Is $\sum_{n=1}^{\infty} {2^n}{\sin(\frac{1}{3^nx})}$ uniformly continuous on the Interval $(1,\infty)$ ?
I have tried:
$$M_{n} = \max|{2^n}{\sin(\frac{1}{3^nx})}| < \max|{2^n}{\frac{1}{3^nx}}| = \max (\frac{2}{3})^n \frac{1}{x} < (\frac{2}{3})^n$$
So this should be uniformly convergent.
I don't know the correct answer. Have I missed something here? This should be uniformly convergent correct?
You have proved that the series is uniformly convergent. This proves that the sum is continous. To prove that it is uniformly continuous on $[0,\infty)$ observe that $|\sum\limits_{n=1}^{\infty} 2^{n} \sin (\frac 1 {3^{n}x})| <\sum\limits_{n=1}^{\infty} 2^{n} \frac 1 {3^{n}x} <\epsilon$ if $x >\frac 2 {\epsilon}$. If a function is continuous on $[0,\infty)$ and vanishes at $\infty$ then it is uniformly continuous. To prove this let $f$ be the sum of the series and $\epsilon >0$ and choose $M$ such that $|f(x)| <\epsilon /2$ for $x >M$.(Note that the series actually converges uniformly on $[1,\infty)$ there is no problem near $1$).

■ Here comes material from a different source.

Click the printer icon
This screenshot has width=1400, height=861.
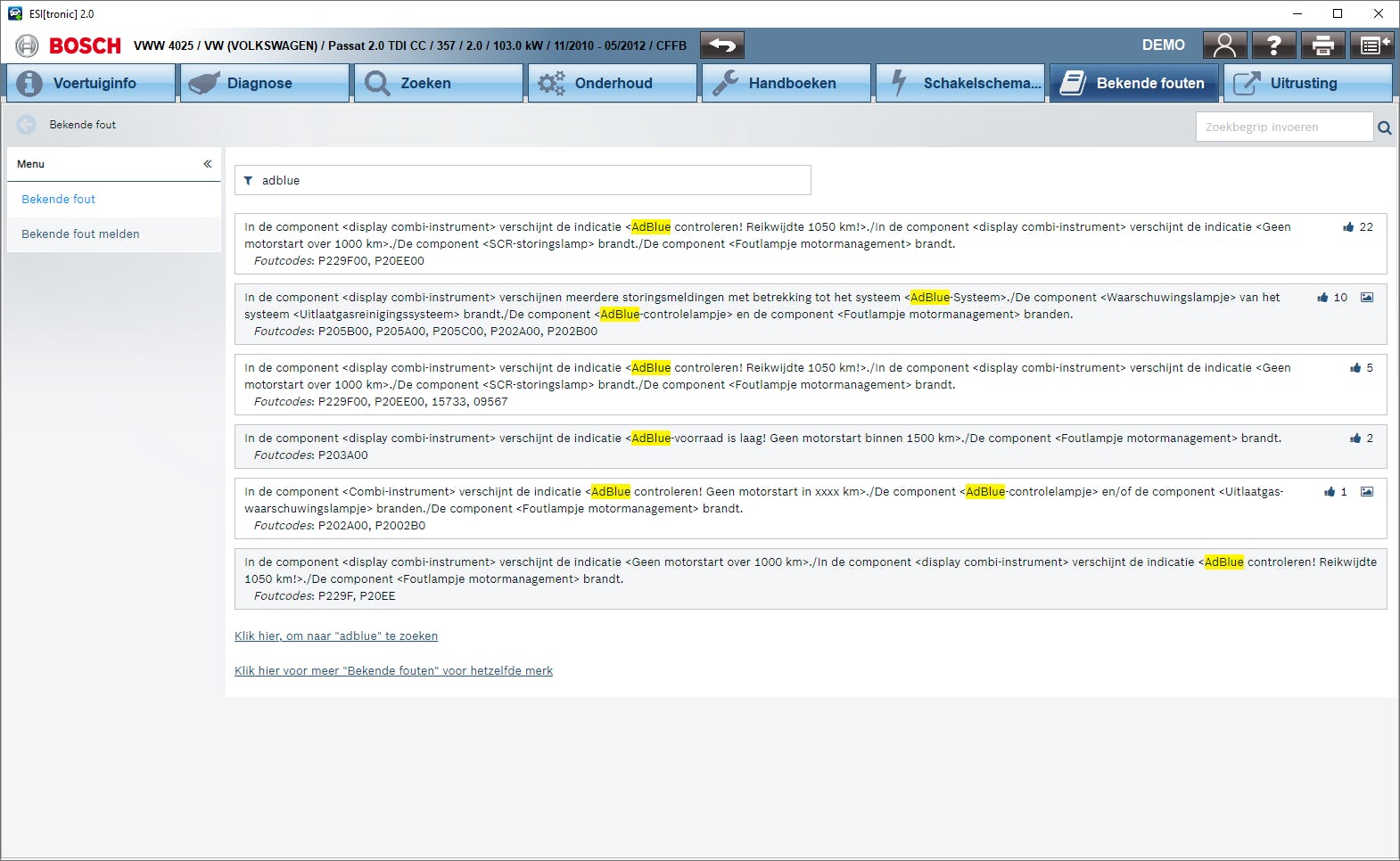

Since $f$ is continuous on the compact interval $[1 ,M+1]$ there exits $\delta \in (0,1)$ such that $x,y \in [1 ,M+1],|x-y| <\delta$ implies $|f(x)-f(y)| <\epsilon$. You can now verify that $x,y \in (1 ,\infty],|x-y| <\delta$ implies $|f(x)-f(y)| <\epsilon$.